### MATERIAL SUPPLIED

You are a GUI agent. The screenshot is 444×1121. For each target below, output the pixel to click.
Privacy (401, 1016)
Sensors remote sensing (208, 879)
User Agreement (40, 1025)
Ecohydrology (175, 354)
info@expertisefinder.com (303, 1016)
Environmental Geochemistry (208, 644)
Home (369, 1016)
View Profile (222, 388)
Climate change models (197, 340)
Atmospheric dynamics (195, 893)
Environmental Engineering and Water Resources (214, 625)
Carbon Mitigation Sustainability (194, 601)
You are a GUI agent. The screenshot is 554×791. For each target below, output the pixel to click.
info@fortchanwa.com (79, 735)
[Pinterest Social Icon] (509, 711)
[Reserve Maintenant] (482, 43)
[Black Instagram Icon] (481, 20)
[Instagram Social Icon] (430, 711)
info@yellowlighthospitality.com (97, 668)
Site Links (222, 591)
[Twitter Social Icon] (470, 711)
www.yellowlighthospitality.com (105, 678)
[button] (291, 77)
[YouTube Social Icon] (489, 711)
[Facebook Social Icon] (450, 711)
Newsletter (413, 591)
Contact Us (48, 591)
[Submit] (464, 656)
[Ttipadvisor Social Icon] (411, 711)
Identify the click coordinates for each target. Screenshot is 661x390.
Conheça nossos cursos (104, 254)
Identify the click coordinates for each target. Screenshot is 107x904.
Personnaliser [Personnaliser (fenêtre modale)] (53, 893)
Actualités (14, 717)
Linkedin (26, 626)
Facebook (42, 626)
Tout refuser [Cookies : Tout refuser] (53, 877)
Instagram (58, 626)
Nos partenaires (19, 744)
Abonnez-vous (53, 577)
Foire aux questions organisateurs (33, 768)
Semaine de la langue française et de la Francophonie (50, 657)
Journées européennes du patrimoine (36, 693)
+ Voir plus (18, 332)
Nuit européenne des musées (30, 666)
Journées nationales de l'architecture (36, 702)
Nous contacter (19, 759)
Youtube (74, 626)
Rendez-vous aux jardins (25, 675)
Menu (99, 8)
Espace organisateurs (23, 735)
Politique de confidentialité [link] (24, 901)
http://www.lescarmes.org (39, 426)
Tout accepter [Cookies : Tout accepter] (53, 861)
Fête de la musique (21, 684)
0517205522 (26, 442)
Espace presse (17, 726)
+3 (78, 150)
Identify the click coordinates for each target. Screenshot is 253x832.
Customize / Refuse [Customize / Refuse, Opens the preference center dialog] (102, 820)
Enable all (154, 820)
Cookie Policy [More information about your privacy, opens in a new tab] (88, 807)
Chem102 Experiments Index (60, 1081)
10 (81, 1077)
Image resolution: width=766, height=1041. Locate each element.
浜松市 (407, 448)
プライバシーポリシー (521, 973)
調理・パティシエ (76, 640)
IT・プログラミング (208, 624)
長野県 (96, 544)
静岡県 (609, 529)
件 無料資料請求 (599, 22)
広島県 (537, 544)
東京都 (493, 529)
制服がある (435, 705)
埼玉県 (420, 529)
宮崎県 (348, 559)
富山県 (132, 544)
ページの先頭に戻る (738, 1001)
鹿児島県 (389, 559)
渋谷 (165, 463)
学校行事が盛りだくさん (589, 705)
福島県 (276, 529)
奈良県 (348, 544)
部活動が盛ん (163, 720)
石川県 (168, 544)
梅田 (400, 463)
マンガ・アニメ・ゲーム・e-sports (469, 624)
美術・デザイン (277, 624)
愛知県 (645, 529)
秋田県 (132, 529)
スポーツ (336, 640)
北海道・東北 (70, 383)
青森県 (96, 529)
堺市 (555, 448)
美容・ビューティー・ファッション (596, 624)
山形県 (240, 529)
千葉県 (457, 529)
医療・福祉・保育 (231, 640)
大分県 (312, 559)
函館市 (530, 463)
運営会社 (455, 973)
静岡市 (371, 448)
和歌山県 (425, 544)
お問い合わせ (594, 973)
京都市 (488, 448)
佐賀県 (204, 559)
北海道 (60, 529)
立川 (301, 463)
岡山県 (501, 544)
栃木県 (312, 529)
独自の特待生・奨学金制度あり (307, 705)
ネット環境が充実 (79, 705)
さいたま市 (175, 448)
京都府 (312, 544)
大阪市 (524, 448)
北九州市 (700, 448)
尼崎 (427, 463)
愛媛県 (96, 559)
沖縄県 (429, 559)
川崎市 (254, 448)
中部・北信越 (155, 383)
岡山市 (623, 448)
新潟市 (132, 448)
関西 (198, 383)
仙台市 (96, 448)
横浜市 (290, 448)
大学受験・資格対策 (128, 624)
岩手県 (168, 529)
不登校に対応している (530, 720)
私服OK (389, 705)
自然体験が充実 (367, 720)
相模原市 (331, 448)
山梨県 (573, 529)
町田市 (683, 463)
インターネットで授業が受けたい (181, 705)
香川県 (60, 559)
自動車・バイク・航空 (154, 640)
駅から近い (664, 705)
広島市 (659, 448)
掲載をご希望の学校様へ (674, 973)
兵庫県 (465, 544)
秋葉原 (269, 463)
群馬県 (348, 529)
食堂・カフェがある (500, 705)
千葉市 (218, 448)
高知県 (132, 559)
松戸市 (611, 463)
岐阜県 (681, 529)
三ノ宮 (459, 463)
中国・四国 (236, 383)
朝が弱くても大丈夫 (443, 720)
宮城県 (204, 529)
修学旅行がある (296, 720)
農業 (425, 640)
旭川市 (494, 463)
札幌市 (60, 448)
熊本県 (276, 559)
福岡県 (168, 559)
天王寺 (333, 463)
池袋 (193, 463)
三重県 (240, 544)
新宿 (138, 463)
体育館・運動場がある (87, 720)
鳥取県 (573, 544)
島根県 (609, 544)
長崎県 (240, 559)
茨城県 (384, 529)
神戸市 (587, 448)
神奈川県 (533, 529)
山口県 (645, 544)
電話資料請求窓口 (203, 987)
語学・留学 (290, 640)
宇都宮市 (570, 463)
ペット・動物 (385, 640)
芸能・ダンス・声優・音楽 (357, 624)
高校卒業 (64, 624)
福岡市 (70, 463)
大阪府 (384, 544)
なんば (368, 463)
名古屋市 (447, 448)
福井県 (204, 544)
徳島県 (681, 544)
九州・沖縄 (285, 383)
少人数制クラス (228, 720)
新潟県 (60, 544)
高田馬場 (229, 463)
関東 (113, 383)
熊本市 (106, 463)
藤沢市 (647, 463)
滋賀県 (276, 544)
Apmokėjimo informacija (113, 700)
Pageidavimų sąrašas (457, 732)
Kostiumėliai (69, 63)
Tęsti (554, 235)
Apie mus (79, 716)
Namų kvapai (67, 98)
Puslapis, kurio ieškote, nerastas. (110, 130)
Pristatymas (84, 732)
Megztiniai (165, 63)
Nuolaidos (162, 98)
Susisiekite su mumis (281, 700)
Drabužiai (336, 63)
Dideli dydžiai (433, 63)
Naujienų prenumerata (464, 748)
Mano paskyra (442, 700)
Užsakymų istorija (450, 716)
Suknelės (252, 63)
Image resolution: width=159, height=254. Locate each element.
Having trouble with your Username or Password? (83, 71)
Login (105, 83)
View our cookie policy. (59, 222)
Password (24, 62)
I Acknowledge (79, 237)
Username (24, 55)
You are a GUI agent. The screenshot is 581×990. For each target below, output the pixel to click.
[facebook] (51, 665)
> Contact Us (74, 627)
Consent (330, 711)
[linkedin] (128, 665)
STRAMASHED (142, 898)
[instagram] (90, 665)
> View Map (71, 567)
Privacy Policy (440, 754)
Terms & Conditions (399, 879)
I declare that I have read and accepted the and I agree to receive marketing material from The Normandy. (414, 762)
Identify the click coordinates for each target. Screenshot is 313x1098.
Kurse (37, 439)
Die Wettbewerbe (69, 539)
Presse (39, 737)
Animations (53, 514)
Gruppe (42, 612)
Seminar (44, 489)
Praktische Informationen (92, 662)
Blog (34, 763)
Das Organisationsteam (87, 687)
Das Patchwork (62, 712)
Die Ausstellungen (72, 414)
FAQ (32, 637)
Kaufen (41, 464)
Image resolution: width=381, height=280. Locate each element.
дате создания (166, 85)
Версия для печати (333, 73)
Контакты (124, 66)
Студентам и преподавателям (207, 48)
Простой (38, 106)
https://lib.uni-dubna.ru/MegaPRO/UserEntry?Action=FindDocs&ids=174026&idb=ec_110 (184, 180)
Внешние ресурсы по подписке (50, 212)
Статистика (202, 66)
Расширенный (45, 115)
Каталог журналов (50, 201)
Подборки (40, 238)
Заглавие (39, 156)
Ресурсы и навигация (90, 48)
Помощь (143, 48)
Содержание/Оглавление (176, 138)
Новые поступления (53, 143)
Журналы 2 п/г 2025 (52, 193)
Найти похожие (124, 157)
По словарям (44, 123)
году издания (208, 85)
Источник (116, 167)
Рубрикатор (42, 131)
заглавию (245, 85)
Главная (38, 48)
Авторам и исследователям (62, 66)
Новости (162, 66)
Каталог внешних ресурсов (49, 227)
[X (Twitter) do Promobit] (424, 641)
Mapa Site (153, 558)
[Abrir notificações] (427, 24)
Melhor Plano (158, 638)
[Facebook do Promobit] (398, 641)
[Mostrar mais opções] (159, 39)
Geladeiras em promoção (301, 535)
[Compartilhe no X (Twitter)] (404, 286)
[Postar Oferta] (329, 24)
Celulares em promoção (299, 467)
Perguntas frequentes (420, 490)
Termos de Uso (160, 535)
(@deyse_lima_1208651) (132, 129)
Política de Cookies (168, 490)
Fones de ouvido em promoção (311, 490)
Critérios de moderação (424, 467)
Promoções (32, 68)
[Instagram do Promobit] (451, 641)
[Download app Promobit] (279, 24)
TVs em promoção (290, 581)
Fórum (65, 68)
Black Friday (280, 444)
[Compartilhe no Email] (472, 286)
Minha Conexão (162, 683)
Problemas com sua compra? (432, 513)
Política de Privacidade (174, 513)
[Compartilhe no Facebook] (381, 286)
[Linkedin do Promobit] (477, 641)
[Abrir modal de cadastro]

### SET EXERCISE
Copy the records above verbatim, from the line with "[instagram] (90, 665)" up to and including the line with "Каталог внешних ресурсов (49, 227)".

### SOLUTION FOR THIS EXERCISE
[instagram] (90, 665)
> View Map (71, 567)
Privacy Policy (440, 754)
Terms & Conditions (399, 879)
I declare that I have read and accepted the and I agree to receive marketing material from The Normandy. (414, 762)
Identify the click coordinates for each target. Screenshot is 313x1098.
Kurse (37, 439)
Die Wettbewerbe (69, 539)
Presse (39, 737)
Animations (53, 514)
Gruppe (42, 612)
Seminar (44, 489)
Praktische Informationen (92, 662)
Blog (34, 763)
Das Organisationsteam (87, 687)
Das Patchwork (62, 712)
Die Ausstellungen (72, 414)
FAQ (32, 637)
Kaufen (41, 464)
Image resolution: width=381, height=280. Locate each element.
дате создания (166, 85)
Версия для печати (333, 73)
Контакты (124, 66)
Студентам и преподавателям (207, 48)
Простой (38, 106)
https://lib.uni-dubna.ru/MegaPRO/UserEntry?Action=FindDocs&ids=174026&idb=ec_110 (184, 180)
Внешние ресурсы по подписке (50, 212)
Статистика (202, 66)
Расширенный (45, 115)
Каталог журналов (50, 201)
Подборки (40, 238)
Заглавие (39, 156)
Ресурсы и навигация (90, 48)
Помощь (143, 48)
Содержание/Оглавление (176, 138)
Новые поступления (53, 143)
Журналы 2 п/г 2025 (52, 193)
Найти похожие (124, 157)
По словарям (44, 123)
году издания (208, 85)
Источник (116, 167)
Рубрикатор (42, 131)
заглавию (245, 85)
Главная (38, 48)
Авторам и исследователям (62, 66)
Новости (162, 66)
Каталог внешних ресурсов (49, 227)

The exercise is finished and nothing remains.